**Task details**
Set down exactly the lines from the first line of the records through the line that contains "[Главная] (135, 257)", and leave every picture out.

Stored data

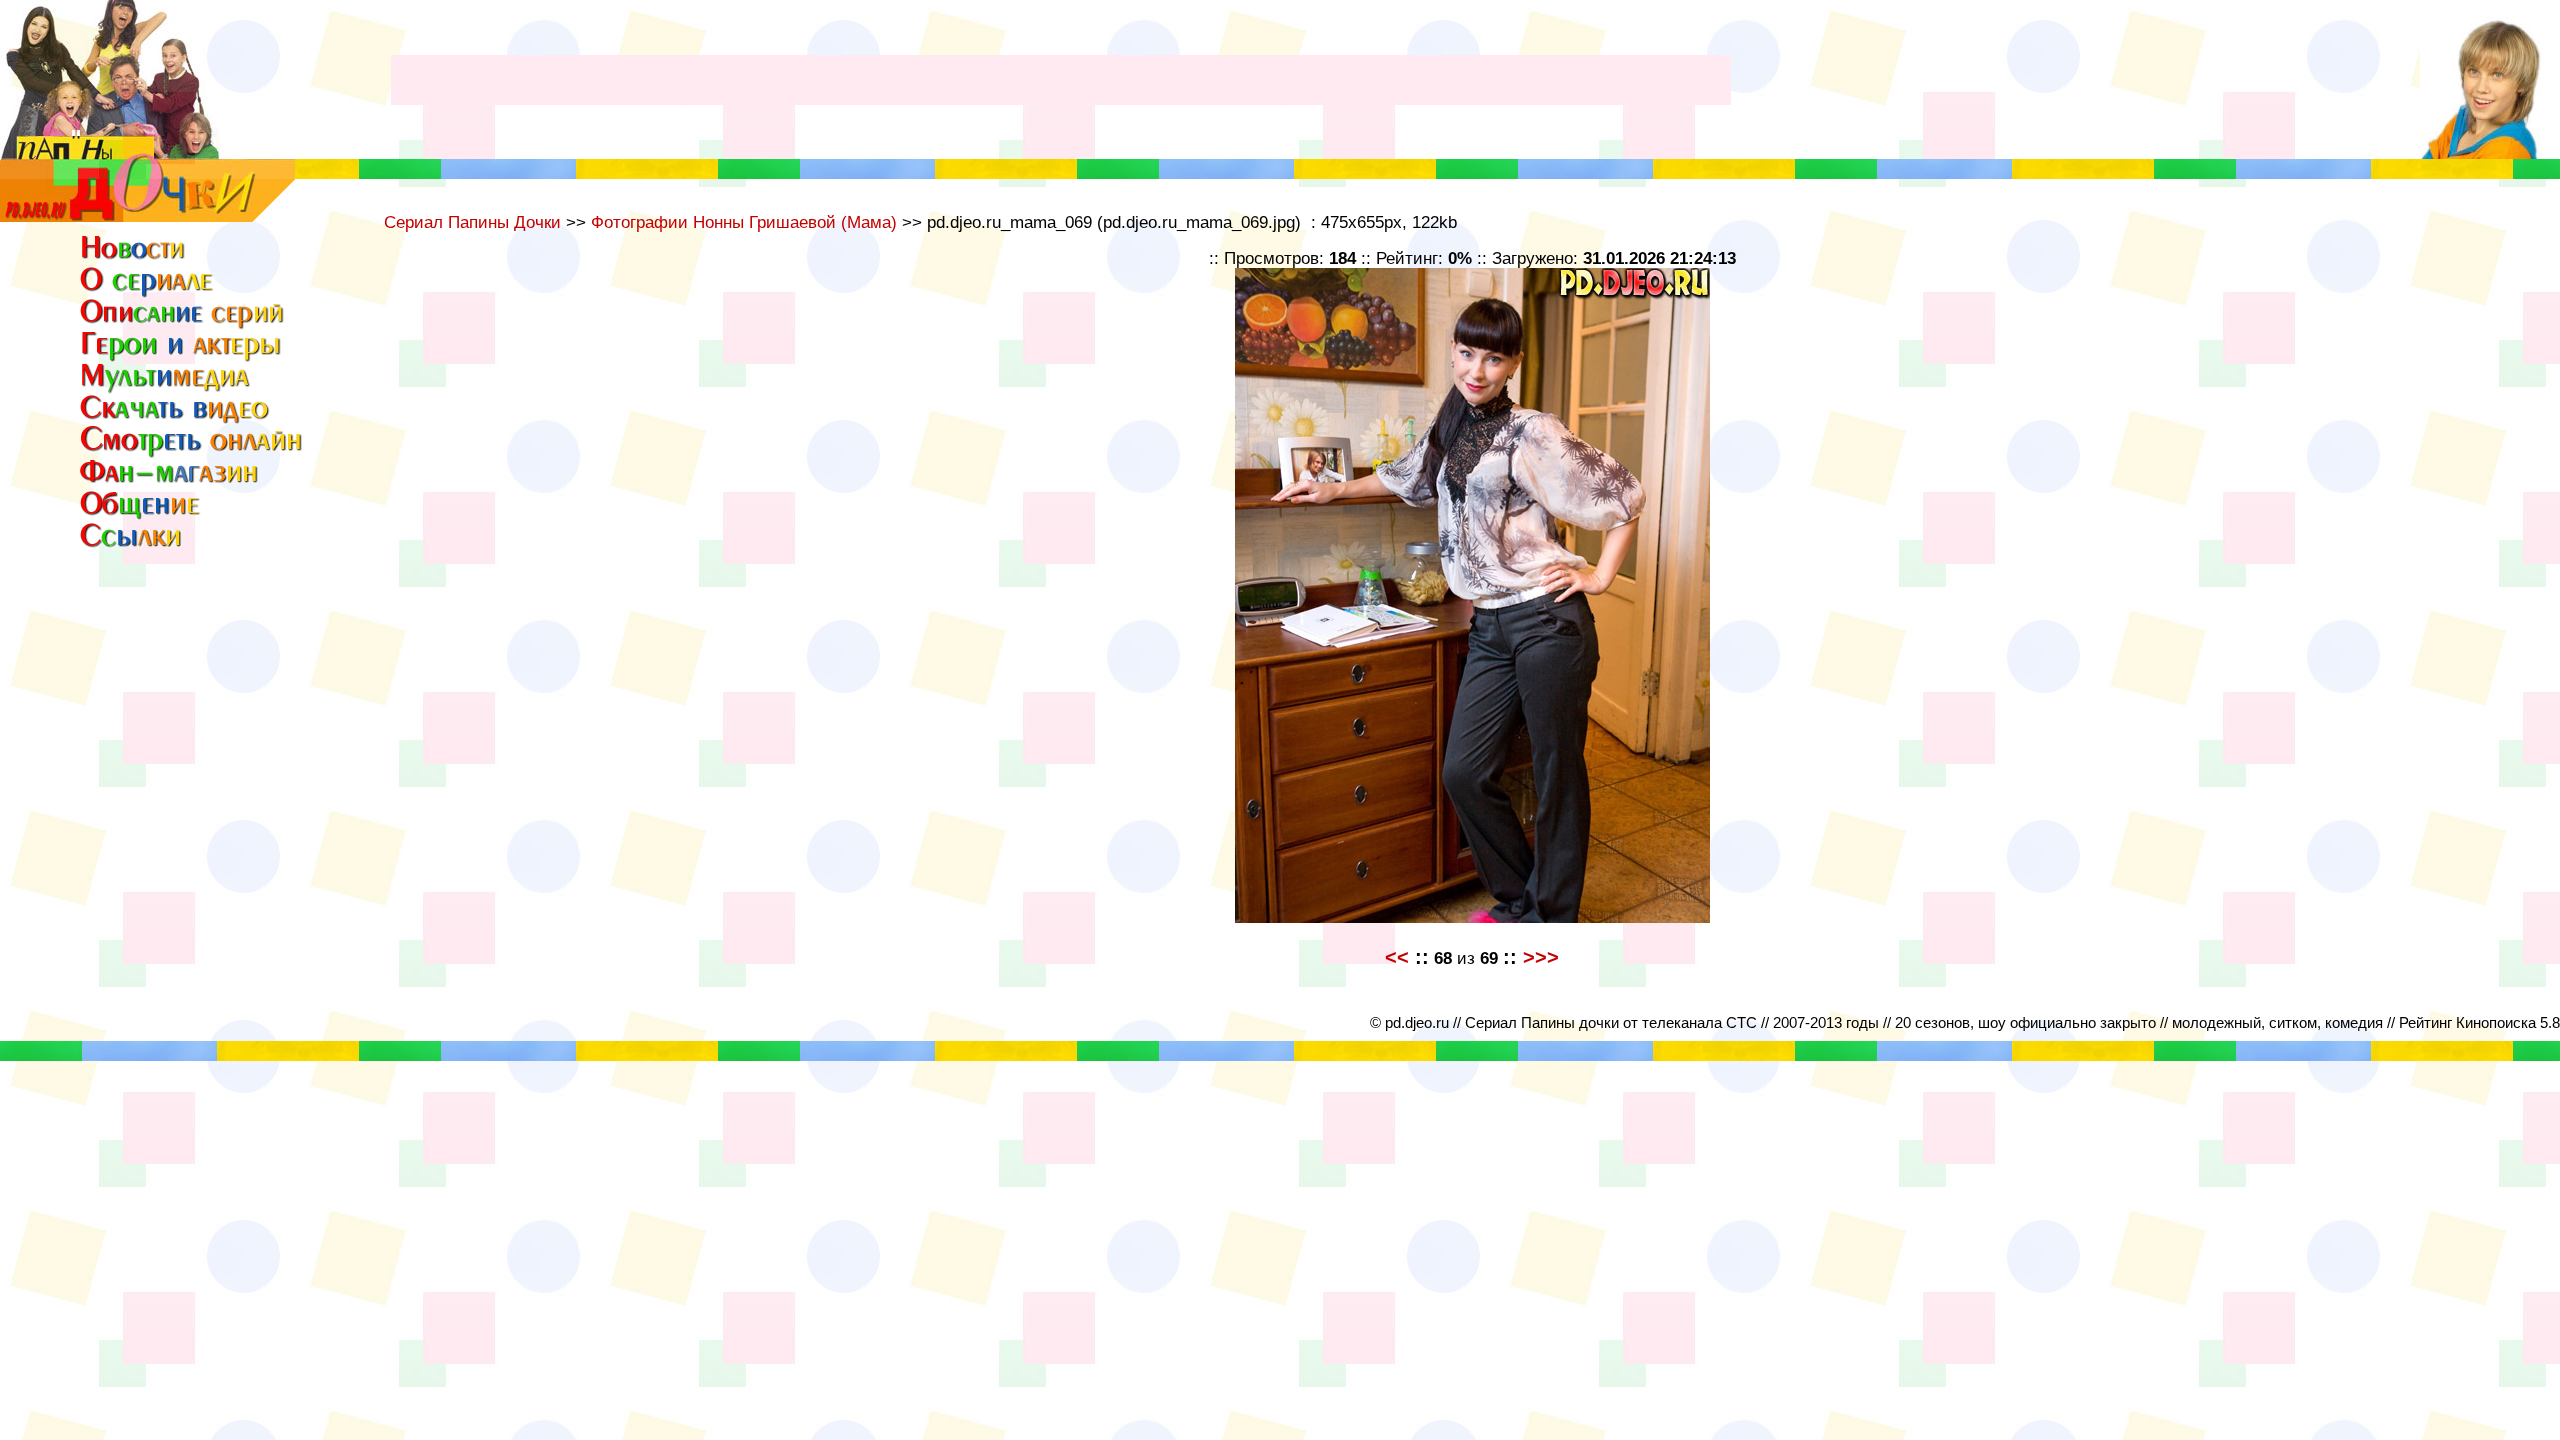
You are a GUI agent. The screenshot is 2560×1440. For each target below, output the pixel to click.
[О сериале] (147, 291)
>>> (1541, 957)
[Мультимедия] (166, 389)
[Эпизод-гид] (183, 325)
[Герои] (183, 357)
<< (1397, 957)
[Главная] (135, 257)
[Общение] (141, 513)
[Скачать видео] (175, 418)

**Exercise response**
You are a GUI agent. The screenshot is 2560×1440. For each target below, output the pixel to click.
[О сериале] (147, 291)
>>> (1541, 957)
[Мультимедия] (166, 389)
[Эпизод-гид] (183, 325)
[Герои] (183, 357)
<< (1397, 957)
[Главная] (135, 257)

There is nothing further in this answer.